Depuis le G20, Emmanuel Macron avait affirmé lundi que la France n'était "pas isolée", estimant que plusieurs pays la "rejoignent" dans son opposition contre la mouture actuelle de l'accord, qui "repose sur des préalables (...) caducs".
Côté agriculteurs, les motifs de mécontentement sont loin de se limiter au Mercosur.
Normes excessives, concurrence déloyale, revenus et considération insuffisants... Sur les barrages filtrants ou devant les préfectures, les messages sont presque identiques à ceux de l'an dernier, quand une mobilisation historique des agriculteurs avait abouti à 70 engagements gouvernementaux.
Leur traduction dans le quotidien des fermes a été ralentie par la crise politique issue de la dissolution de l'Assemblée nationale.
"Il faut montrer que ce n'est plus possible. On a commencé (à manifester) en février, il n'y a pas eu de changement (...) Ça se complique toujours, c'est toujours dur, moi ça ne me donne plus envie, ça me dégoûte", témoigne Cyriac Blanchet, 18 ans, qui représente la 3e génération d'une exploitation familiale à Monségur, dans l'est de la Gironde.
Lundi soir sur France 5, le président de la FNSEA Arnaud Rousseau a reconnu qu'il y avait "une forme de cristallisation" de la tension à l'approche des élections professionnelles du monde agricole, prévues en janvier.

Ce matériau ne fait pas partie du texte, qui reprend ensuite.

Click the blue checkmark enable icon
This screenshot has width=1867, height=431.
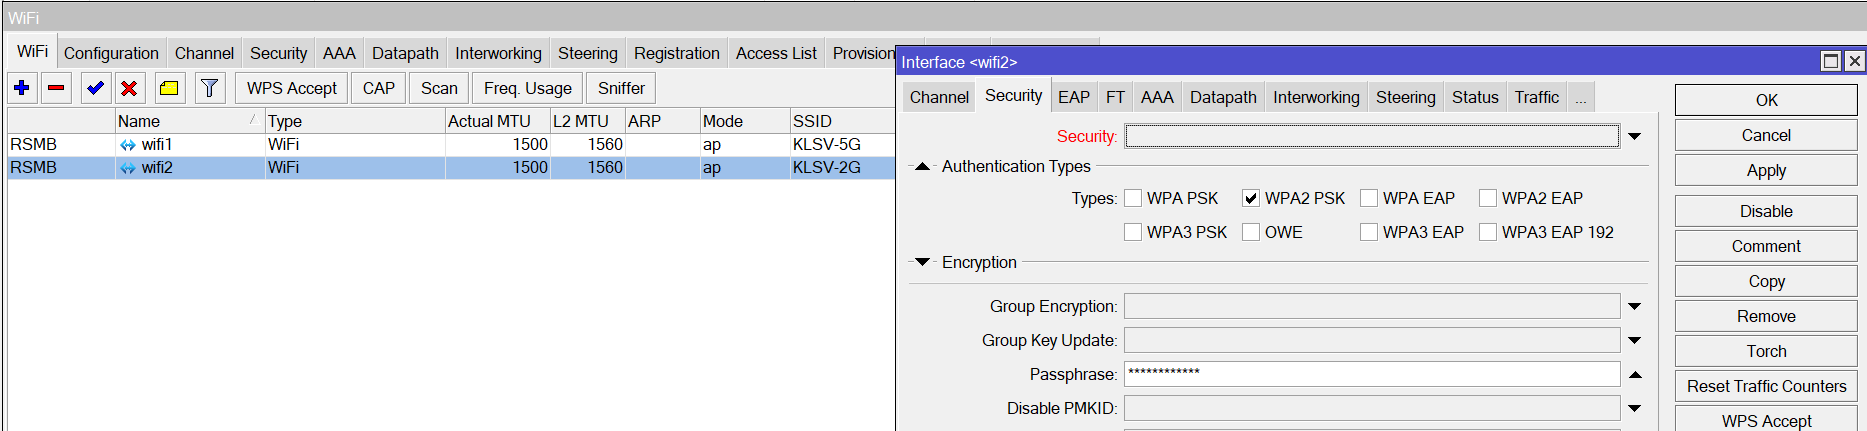(95, 88)
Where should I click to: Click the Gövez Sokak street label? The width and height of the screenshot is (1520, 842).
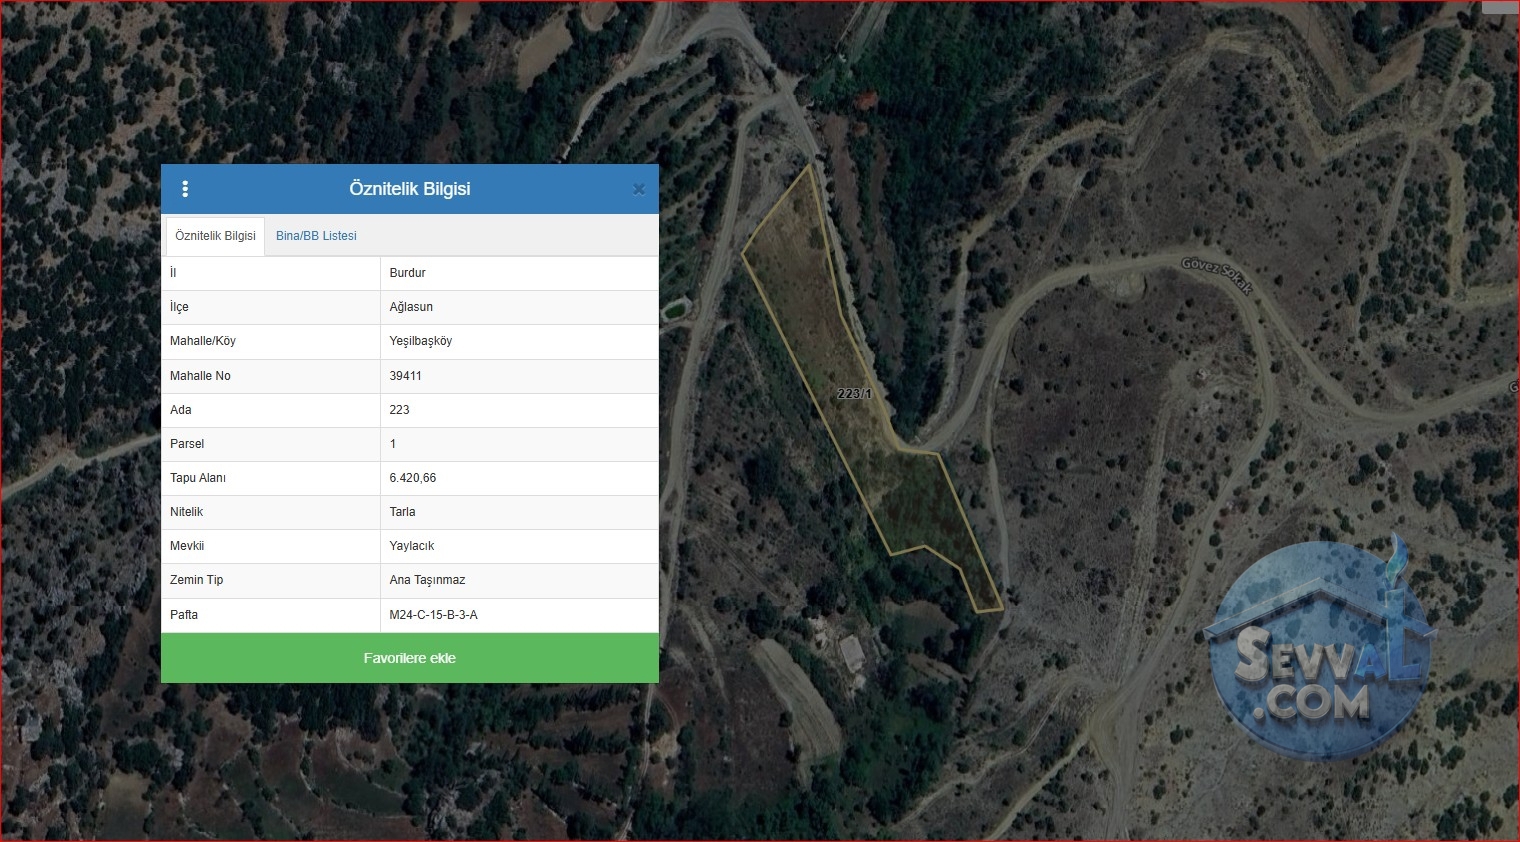1217,275
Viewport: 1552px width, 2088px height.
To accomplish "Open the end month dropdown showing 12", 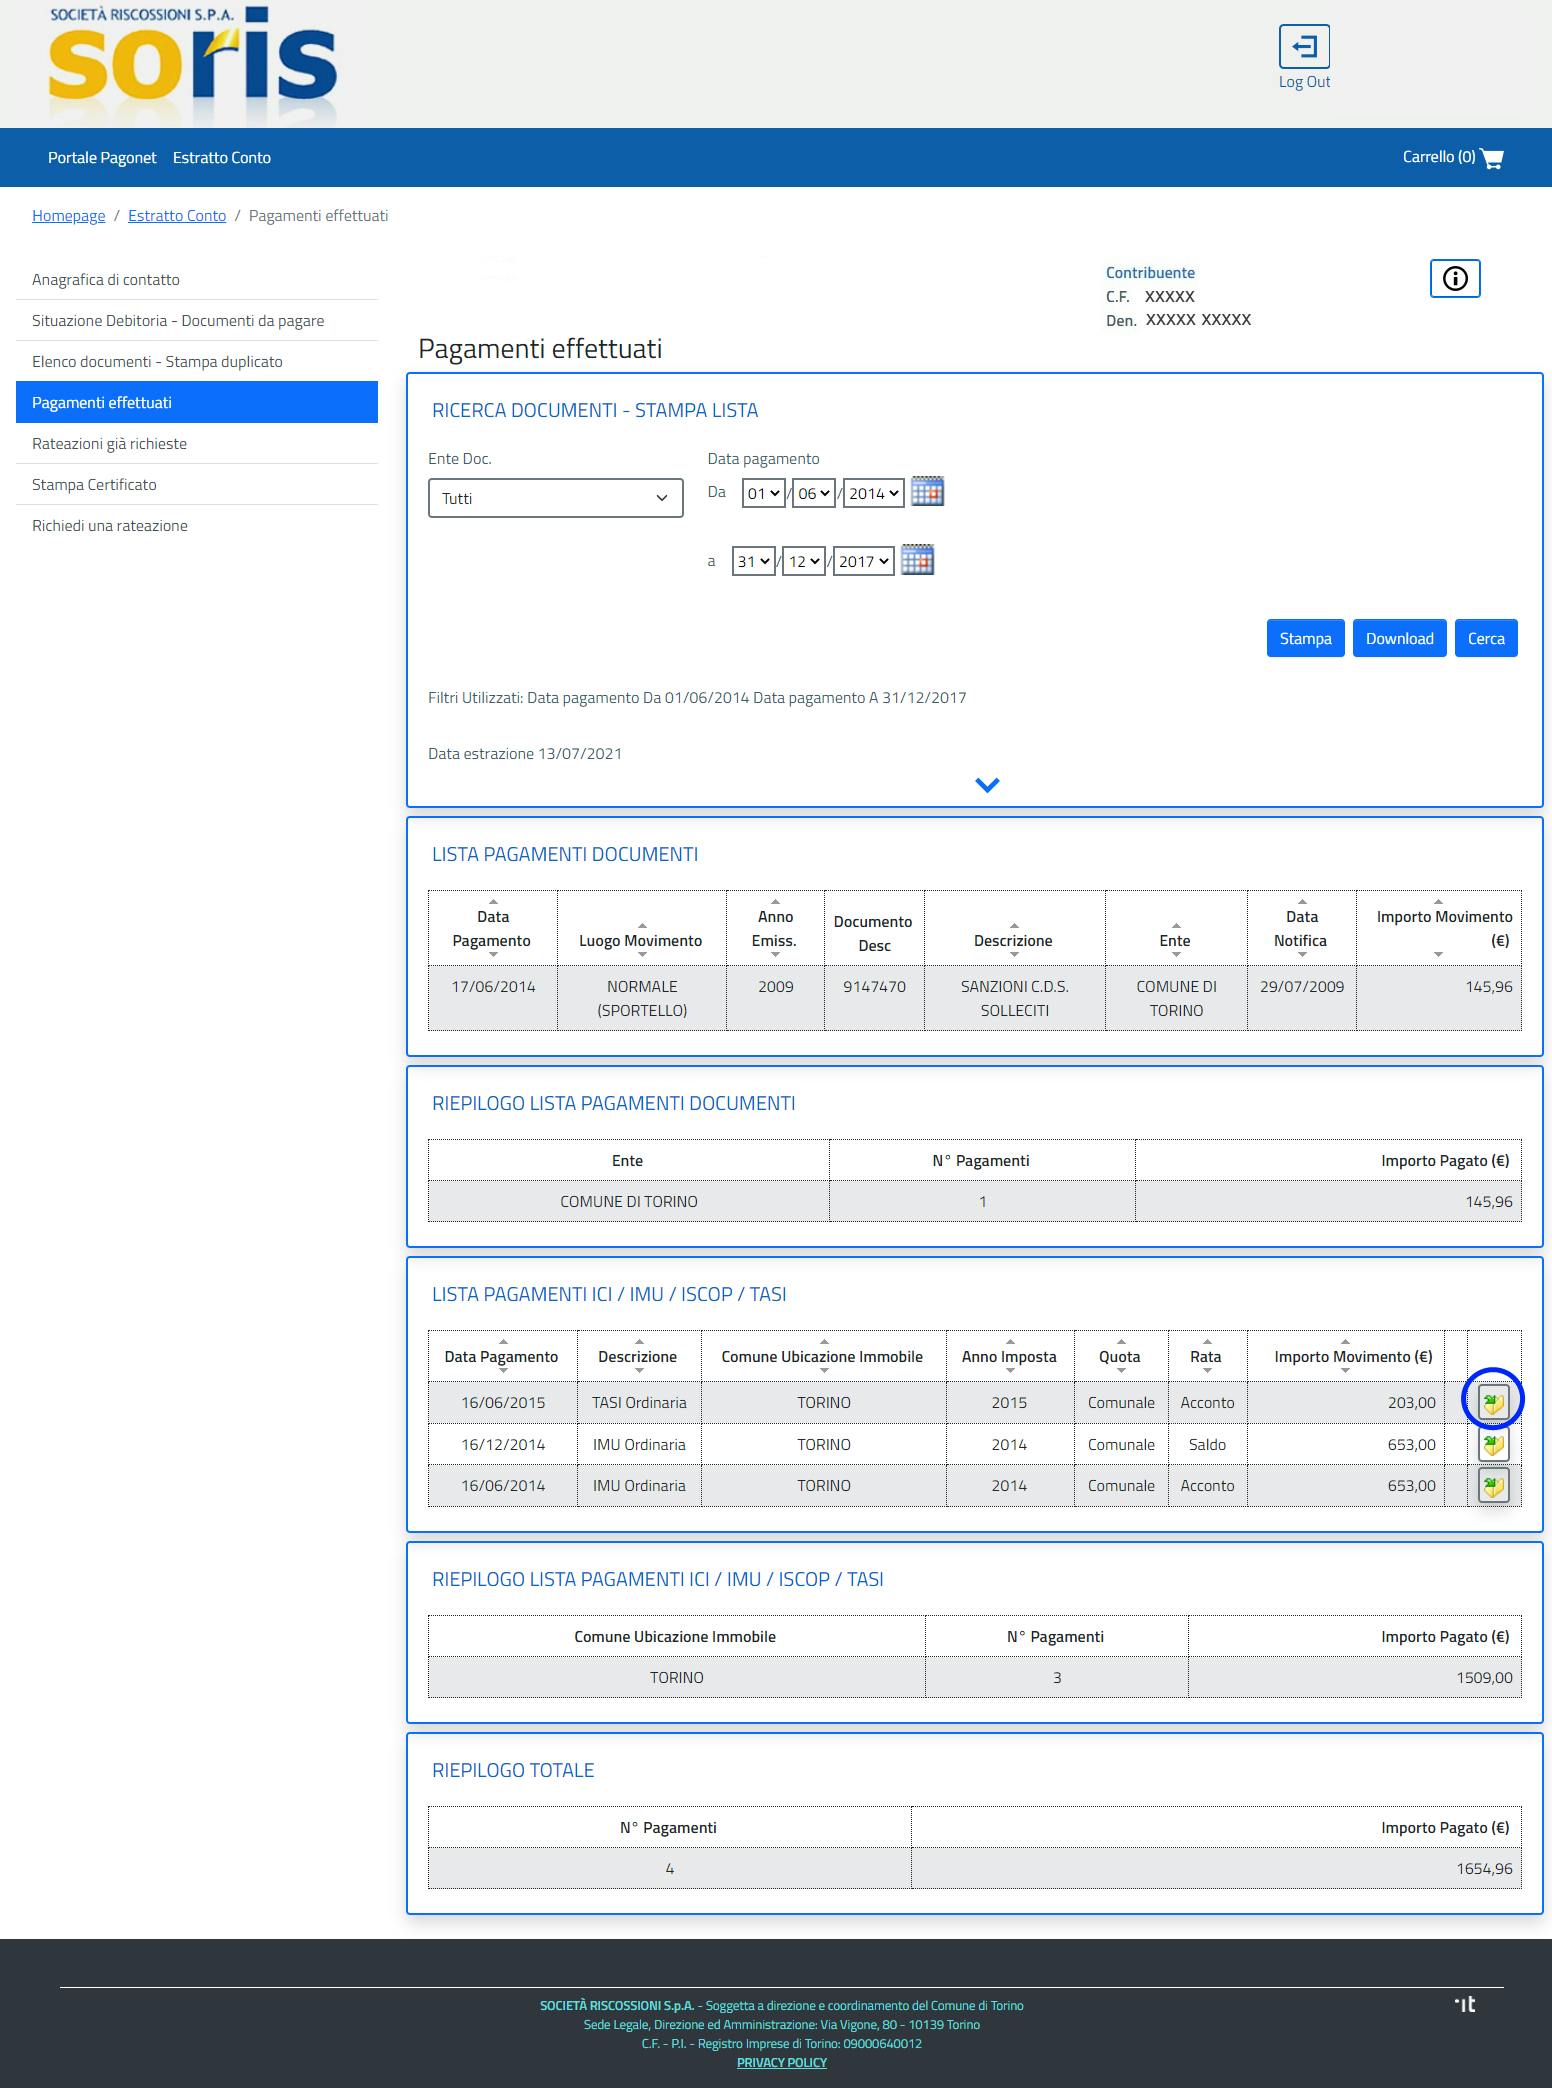I will (803, 561).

Ce scrutin, auquel moins d'un agriculteur sur deux a participé en 2019, détermine la gouvernance des chambres d'agriculture et le financement public dévolu aux syndicats.
La Coordination rurale entend briser la quasi-hégémonie de la FNSEA et multiplie sur X les attaques à l'égard d'Arnaud Rousseau, aussi président du géant des huiles Avril.
La CR lui reproche de défendre en sous-main les intérêts de l'agro-industrie.